### Selected text
○ ○ ○ ○ ○
Stocks never move up in a straight line. One reason is profit-taking. In a bull market like this, that’s a bit rare. But other events can also temporarily weigh on a stock’s long-term uptrend. One big event is a regulatory warning.
While big tech names sometimes take a one-day dive as some agency announces a record fine, or even a bank, which have collectively paid billions in fines, big pharma is the latest industry to come under fire as well.
Consider AbbVie (ABBV), a company that the FDA issued a warning against last week on one of its key arthritis drugs. Shares shed nearly 10 percent on the news of the warning, but have already started to move higher as a warning isn’t the same as an order to stop production.
Many analysts see the stock’s drop as an overreaction as well.
The drop has cut into AbbVie’s market-like return, so now shares have underperformed the S&P 500 by 8 points even as earnings and revenue have been strong in the past year.
Action to take: The selloff is likely a decent entry point for those interested in a big pharma stock. Besides solid metrics like trading at 10 times forward earnings, shares yield about 4.6 percent right here, and have had some modest growth over the years.
○ ○ ○ ○ ○
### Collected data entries
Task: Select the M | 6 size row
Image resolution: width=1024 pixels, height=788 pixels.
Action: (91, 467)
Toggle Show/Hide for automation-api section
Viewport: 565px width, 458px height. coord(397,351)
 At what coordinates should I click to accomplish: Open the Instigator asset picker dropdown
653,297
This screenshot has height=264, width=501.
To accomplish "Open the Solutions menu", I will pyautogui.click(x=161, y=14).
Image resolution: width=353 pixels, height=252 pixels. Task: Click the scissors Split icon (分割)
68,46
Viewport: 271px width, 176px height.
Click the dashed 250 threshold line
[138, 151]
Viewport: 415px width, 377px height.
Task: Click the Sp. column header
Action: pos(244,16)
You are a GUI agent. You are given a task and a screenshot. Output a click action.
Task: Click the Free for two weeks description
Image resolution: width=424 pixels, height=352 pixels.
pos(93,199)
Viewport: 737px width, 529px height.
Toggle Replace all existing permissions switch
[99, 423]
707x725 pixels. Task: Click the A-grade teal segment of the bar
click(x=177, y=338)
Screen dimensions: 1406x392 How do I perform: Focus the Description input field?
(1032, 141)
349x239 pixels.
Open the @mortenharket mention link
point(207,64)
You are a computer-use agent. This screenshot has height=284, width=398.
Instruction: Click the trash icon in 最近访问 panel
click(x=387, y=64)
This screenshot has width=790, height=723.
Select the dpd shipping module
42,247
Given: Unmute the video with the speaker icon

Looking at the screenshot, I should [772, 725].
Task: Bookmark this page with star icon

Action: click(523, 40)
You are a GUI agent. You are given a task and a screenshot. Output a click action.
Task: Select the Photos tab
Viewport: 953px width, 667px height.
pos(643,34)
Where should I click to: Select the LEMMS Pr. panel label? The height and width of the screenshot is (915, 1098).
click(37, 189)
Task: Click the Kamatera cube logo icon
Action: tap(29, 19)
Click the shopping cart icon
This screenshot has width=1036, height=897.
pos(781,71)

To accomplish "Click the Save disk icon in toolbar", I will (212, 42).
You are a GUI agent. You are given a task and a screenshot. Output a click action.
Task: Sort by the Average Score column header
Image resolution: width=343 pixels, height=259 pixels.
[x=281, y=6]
○ ○ ○ ○ ○
### How to complete this task
Decide whether each of the statements 1., 2., and 3. agrees with the article about AbbVie, answering yes or no and quoting the deciding words from the article. 1. The FDA ordered AbbVie to stop production of one of its key arthritis drugs. 2. AbbVie shares have underperformed the S&P 500 by 8 points. 3. AbbVie shares yield about 4.6 percent.

### Answer to this task
1. No: "a warning isn’t the same as an order to stop production"
2. Yes: "shares have underperformed the S&P 500 by 8 points"
3. Yes: "shares yield about 4.6 percent right here"